Another example of such repetition can be found in Coleridge’s “Rime of the Ancient Mariner”.  The word “eye” (or a close derivative) is used within the work nineteen times.  Granted, this is a much smaller proportion of word to text than in the example above, but the same rules apply.  Coleridge was an educated man, a man who had many more synonyms for “eye” at his disposal than Shakespeare had for “Kate”, so why would he choose to use this word over and over again?  There are many answers to this question (a Romantic preoccupation with seeing and lenses, a theme about the human soul, a statement about perception), but there is absolutely no way that I can get at these themes without being sensitive to their gateway: repetition and word usage.  As a critical reader, this sensitivity is my responsibility and without it I cannot ask the questions that must be demanded of the text.  Without this sensitivity, there can be no literary criticism.

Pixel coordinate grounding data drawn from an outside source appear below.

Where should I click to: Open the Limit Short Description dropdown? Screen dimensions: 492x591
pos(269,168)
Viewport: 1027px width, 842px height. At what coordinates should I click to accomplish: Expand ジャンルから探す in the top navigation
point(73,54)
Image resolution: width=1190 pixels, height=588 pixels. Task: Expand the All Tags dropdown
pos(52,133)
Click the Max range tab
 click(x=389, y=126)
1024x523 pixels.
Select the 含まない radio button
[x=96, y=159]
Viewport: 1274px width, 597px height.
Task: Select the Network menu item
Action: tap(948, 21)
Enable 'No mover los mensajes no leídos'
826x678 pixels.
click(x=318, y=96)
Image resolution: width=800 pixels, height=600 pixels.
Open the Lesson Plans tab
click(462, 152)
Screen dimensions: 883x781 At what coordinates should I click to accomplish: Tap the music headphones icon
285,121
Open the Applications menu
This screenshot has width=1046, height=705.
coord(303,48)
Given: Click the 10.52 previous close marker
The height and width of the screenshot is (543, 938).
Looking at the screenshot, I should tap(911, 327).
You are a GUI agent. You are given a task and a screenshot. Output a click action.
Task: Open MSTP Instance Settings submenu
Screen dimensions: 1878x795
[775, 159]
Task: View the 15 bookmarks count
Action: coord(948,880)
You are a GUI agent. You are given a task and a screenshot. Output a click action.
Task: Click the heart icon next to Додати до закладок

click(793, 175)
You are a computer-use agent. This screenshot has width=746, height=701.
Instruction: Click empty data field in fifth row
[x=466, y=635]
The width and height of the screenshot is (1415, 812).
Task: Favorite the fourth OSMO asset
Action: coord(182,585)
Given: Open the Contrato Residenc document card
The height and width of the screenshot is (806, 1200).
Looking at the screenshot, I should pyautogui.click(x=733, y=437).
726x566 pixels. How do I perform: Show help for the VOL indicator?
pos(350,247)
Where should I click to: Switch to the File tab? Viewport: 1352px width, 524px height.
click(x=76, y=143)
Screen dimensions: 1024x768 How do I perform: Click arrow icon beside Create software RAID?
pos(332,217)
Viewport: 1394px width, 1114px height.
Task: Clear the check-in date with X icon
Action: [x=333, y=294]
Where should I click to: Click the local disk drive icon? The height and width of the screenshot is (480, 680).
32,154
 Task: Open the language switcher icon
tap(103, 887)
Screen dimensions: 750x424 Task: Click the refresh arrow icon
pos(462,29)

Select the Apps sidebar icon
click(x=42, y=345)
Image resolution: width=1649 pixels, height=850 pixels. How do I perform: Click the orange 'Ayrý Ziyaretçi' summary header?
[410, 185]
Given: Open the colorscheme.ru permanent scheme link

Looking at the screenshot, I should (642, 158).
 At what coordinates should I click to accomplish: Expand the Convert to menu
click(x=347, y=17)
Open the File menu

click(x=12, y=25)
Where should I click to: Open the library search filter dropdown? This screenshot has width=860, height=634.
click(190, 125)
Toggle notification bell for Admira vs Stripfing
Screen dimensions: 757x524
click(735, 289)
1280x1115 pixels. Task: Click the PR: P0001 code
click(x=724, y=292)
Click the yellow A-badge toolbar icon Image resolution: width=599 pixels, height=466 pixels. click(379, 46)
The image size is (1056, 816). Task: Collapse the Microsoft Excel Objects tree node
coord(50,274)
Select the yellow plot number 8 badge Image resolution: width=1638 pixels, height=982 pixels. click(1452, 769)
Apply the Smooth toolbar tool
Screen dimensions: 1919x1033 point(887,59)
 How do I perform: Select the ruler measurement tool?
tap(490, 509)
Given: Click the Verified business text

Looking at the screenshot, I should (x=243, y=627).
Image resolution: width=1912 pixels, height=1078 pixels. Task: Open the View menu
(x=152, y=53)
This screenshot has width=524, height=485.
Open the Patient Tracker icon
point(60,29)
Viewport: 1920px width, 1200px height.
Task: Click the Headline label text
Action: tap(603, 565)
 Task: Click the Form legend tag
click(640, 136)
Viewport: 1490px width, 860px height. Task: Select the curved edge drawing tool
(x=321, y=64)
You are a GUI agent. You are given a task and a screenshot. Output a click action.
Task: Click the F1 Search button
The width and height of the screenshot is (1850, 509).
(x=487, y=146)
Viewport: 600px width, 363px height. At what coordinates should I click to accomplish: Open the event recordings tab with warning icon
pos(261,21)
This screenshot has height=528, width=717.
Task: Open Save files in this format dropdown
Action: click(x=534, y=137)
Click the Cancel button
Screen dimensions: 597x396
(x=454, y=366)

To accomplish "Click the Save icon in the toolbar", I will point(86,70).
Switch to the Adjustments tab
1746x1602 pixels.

The same is true of a rampant disregard for an accepted or implied definition of a word.  Unless there is strong textual evidence that an author either lacked a contemporarily understood term (such as Freud’s inability to use the word “gender” in his “Three Essays on Sexuality” and instead used the word “sex”) or meant to use a word in a way very different from how it would commonly be understood, we as readers have a responsibility to respect the author’s choice in vocabulary and use it to argue our points rather than twist it to our whims.  Statements such as “I don’t think he meant to use this word” or “I take this word to mean (insert archaic and unrelated OED definition here)” are demeaning to both the text and its author.  It’s like staging Hamlet on the moon; imposing yourself upon a text with no textual backing is arrogant and unseemly.  I, for one, have absolutely no patience for this sort of critical discourse.  Why should I care what you think over what the author is actually telling me?  Find some textual evidence, then let’s talk about meaning.  Until then, please keep your opinion to yourself because frankly, Miss Scarlet, I don’t give a damn.

Find some respect for the language and authors that both you and I have chosen to study.  Until then, shape up or ship out.